● **How to complete this task**: Leave out every picture, and output exactly the lines from the line containing "Shipping (30, 1240)" through the last line of the data.

● **Records to process**:
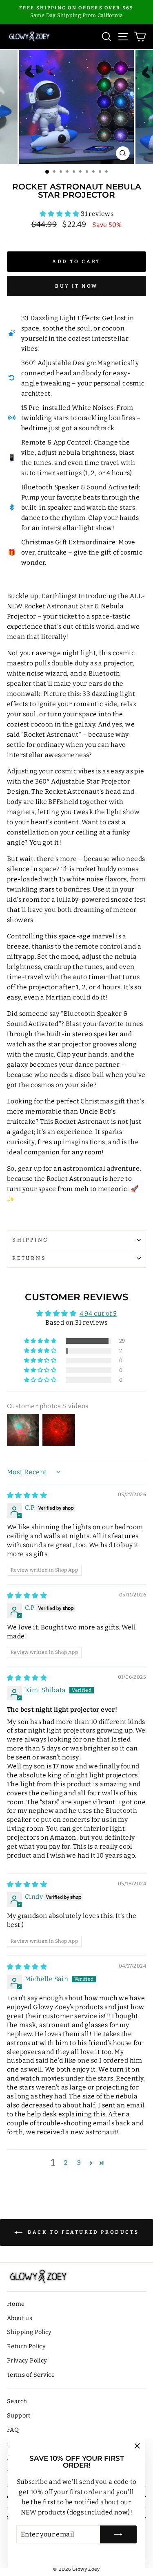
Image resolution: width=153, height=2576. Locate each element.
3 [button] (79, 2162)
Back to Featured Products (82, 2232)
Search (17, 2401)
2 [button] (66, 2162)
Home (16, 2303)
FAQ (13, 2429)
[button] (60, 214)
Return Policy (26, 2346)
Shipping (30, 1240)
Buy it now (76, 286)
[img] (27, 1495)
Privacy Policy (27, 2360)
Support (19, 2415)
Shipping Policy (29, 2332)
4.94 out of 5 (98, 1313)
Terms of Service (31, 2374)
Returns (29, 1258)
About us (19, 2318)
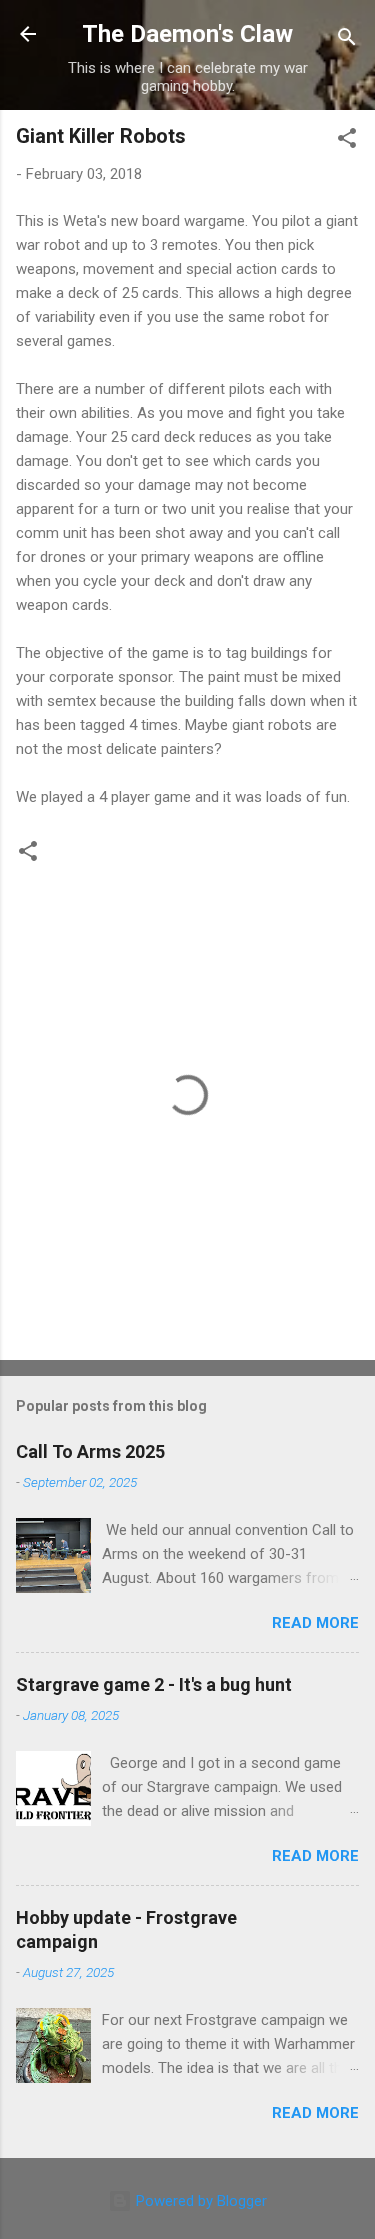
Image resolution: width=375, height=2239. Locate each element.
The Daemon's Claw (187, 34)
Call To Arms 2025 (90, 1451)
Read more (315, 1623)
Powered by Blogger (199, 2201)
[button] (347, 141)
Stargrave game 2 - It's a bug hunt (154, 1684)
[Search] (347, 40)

● **Response**:
Shipping (30, 1240)
Buy it now (76, 286)
[img] (27, 1495)
Privacy Policy (27, 2360)
Support (19, 2415)
Shipping Policy (29, 2332)
4.94 out of 5 (98, 1313)
Terms of Service (31, 2374)
Returns (29, 1258)
About us (19, 2318)
Image resolution: width=375, height=2239. Locate each element.
The Daemon's Claw (187, 34)
Call To Arms 2025 (90, 1451)
Read more (315, 1623)
Powered by Blogger (199, 2201)
[button] (347, 141)
Stargrave game 2 - It's a bug hunt (154, 1684)
[Search] (347, 40)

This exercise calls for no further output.